Nate Cull, a ghost in spring is a user on You can follow them or interact with them if you have an account anywhere in the fediverse. If you don't, you can sign up here.

Part of my grumbling about data formats comes from Chinese language learning and and looking at these two (fortunately text! but raw, non-structured) datasets and asking what format would be best to link, modify and share them. Or lots of other datasets like these.

Like, I just want a standard dictionary showing translation *and decomposition information* for characters?

So would the best format be:

* raw line-delimited text with nonstandard field delimiters (what these two projects decided to use for some reason)

* S-expressions

* Excel/OpenOffice spreadsheet
* Word/OpenOffice document

* stick it in a proprietary binary database

PROBABLY (sigh) JSON is the only real option

@natecull RFC 7049 Concise Binary Object Representation

@h mmm, binary JSON

the 'nice' thing about JSON becoming The Universal Data Standard For Everything is that you can almost but not *quite* represent Lisp lists in it.
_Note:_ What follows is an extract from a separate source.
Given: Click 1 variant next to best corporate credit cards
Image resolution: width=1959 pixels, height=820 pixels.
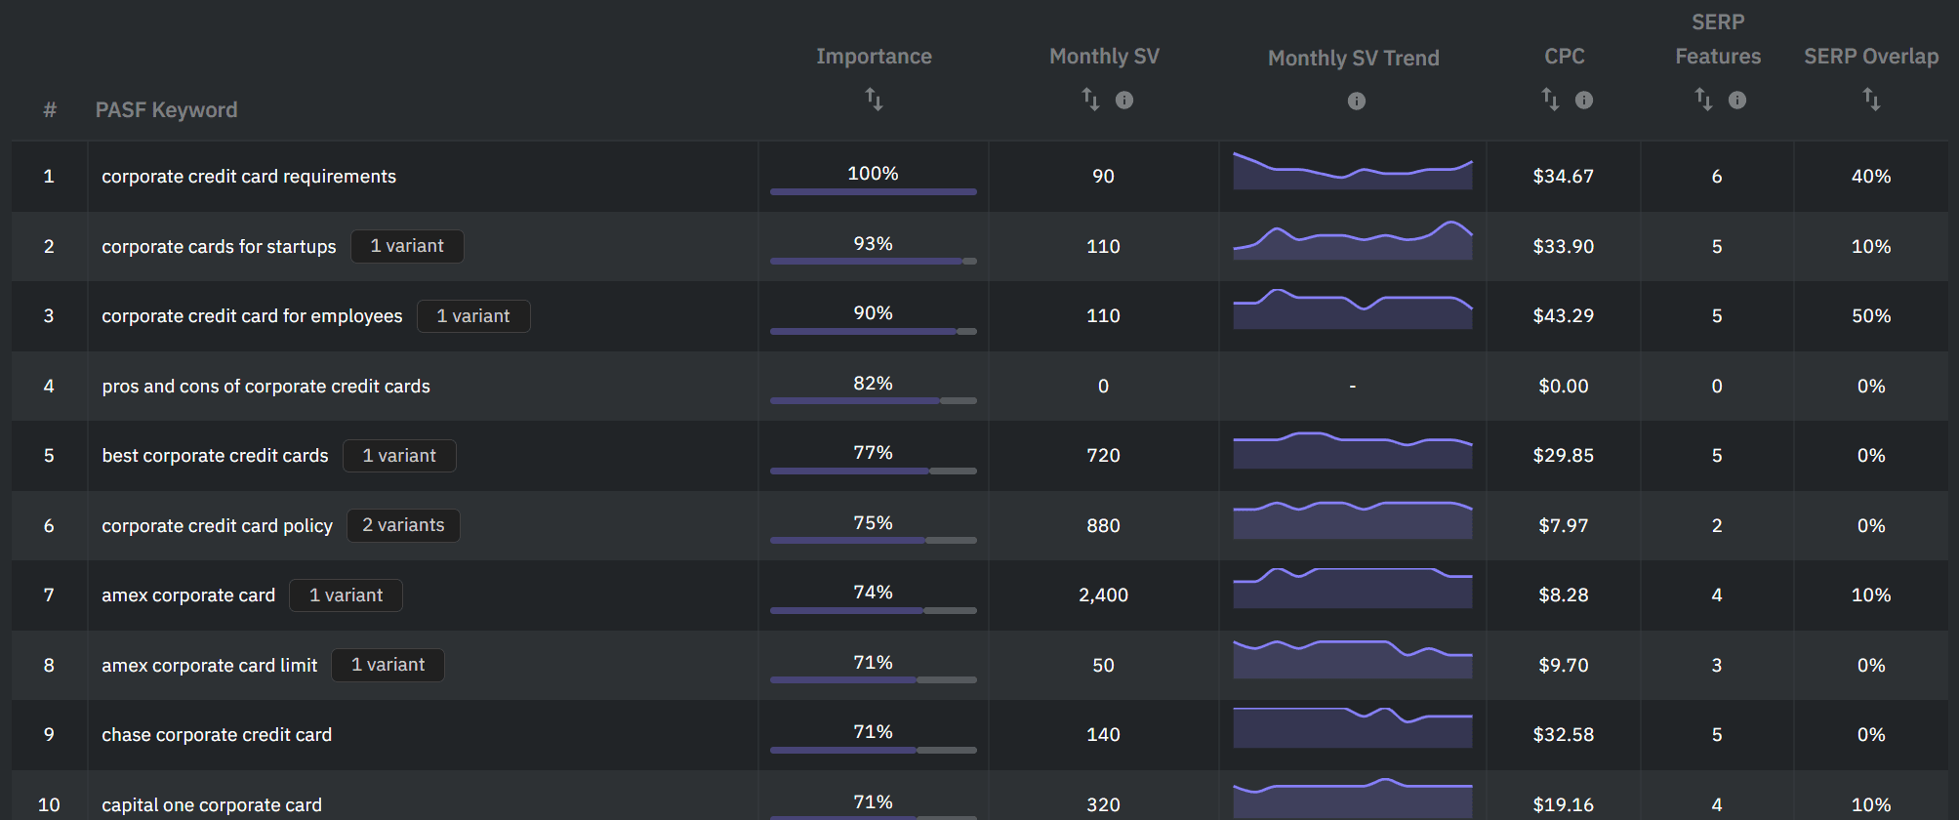Looking at the screenshot, I should click(x=399, y=455).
and you can almost but not *quite* represent sets in it

and you can almost but not *quite* represent arbitrary dictionaries in it (ie with non-text keys)

and it almost but not *quite* even has integers

and you really can't represent program code at all unless you like pain and suffering

@natecull @h Have you heard of Rivest's canonical s-expressions? Used in encryption software you use every day, whether you know it or not! Comes with a nice binary encoding!

@h @natecull Actually the IETF draft is way better to read

I'm not sure you actually want to use it, because you'd probably need to write your own parser... but they're easy to write!

@natecull @h I am, in fact, dealing with canonical-sexps right now because I'm writing an http-signatures library for Guile and I'm using libgcrypt via guile-gcrypt... and it turns out libgcrypt uses canonical-sexps everywhere

@cwebber @natecull I'm curious, what would a typical payload look like expressed as s-exps? Structs with a LISP-y feel?

@h @natecull shows some real-world structures.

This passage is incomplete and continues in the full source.